20.000 Unterschriften werden für die erste Stufe auf dem Weg zum Volksentscheid, dem Antrag auf ein Volksbegehren, benötigt. Diesen Januar begann die Gruppe mit der Unterschriften-Sammlung. Nach sechs Monaten übergibt sie nun am morgigen Freitag die Unterschriftenlisten der Senatsverwaltung für Inneres. 39.000 Stimmen habe man schon, berichtet El-Ghazi. Und damit mehr als genug. Die Senatsverwaltung ist jetzt an der Reihe, die Zulässigkeit des Antrags zu prüfen, danach berät das Abgeordnetenhaus.
Die Linkspartei hat auf ihrem Parteitag beschlossen, die Initiative zu unterstützen. Vereinzelte Stimmen der Berliner Grünen auch, wie die taz berichtete. El-Ghazi rechnet trotzdem damit, dass das Parlament den Gesetzesentwurf ablehnt: „Wir stellen uns erst einmal darauf ein, uns auf die nächste Stufe vorzubereiten.“ Im sogenannten Volksbegehren müsste 'Berlin Werbefrei' dann in vier Monaten rund 170.000 Unterschriften sammeln.
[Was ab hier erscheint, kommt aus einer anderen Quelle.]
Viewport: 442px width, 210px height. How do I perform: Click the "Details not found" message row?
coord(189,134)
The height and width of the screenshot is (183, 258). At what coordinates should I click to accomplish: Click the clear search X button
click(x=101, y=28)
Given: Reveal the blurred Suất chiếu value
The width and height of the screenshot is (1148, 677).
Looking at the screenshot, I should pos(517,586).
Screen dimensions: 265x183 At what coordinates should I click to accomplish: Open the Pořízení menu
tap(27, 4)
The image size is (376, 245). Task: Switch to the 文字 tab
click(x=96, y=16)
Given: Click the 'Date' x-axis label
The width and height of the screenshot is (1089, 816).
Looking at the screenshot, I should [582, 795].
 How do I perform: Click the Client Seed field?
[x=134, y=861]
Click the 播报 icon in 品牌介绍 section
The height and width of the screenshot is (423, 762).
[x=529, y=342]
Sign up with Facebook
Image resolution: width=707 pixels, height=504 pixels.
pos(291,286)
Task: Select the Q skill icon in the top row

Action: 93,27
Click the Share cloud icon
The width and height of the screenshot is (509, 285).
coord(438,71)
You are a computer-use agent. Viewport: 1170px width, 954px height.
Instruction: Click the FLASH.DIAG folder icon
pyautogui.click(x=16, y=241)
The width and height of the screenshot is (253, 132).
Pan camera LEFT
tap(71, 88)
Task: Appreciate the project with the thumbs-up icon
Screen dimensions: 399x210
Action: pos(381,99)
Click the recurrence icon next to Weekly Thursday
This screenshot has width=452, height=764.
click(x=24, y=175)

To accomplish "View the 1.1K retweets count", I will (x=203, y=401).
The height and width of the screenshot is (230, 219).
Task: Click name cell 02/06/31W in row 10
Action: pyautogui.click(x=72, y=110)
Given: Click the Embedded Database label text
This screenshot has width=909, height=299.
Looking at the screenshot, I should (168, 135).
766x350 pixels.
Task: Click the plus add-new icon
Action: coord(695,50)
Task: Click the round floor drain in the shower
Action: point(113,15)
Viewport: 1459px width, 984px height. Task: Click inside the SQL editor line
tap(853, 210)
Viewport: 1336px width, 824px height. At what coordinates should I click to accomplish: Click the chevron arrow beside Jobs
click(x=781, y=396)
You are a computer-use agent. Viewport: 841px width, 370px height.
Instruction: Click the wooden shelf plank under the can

Verbieten lassen will die Initiative digitale Werbeanlagen, Reklame in Kitas, Schulen und Universitäten und diskriminierende Werbung. Für kulturelle, sportliche und ähnliche Veranstaltungen soll jedoch weiterhin geworben werden können. Und auch Werbung vor Ort, sprich an Läden oder Gaststätten, dürfe weiterhin bestehen. Die lokale Wirtschaft würde also profitieren, erklärt El-Ghazi, weshalb auch viele lokale Geschäfte die Initiative unterstützen.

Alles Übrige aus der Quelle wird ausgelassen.